È necessario un reale e immediato cambio di rotta nella lotta ai cambiamenti climatici. Cambio di rotta, però, che deve necessariamente passare dall’efficientamento del settore edilizio”. Così, Filippo Busato, presidente di AiCARR, Associazione italiana Condizionamento dell’Aria, Riscaldamento e Refrigerazione, auspica politiche più ambiziose per la riqualificazione del patrimonio edilizio esistente.

Gli edifici dell’Unione Europea sono responsabili del 40% del consumo energetico e del 36% delle emissioni di gas a effetto serra.

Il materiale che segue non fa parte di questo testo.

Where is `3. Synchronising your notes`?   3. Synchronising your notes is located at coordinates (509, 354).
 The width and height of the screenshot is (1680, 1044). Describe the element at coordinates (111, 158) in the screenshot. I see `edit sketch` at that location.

A questo dobbiamo aggiungere che circa il 75% del parco immobiliare dell’Ue è inefficiente sotto il profilo energetico e che, dunque, buona parte dell’energia utilizzata va sprecata”, aggiunge Busato, spiegando che “la ristrutturazione del parco immobiliare esistente potrebbe ridurre del 5-6% circa il consumo totale di energia dell’Unione”.

L’Italia si sta già muovendo in questo senso, con il Superbonus 110%, di cui è possibile usufruire fino al 2023 tra nuove restrizioni e nuove regole. “Estendere il Superbonus sarebbe fondamentale per aumentare i tassi di ristrutturazione nazionali, ma servono politiche comunitarie e globali in grado di sostenere piani così ambiziosi”, ha concluso Busato.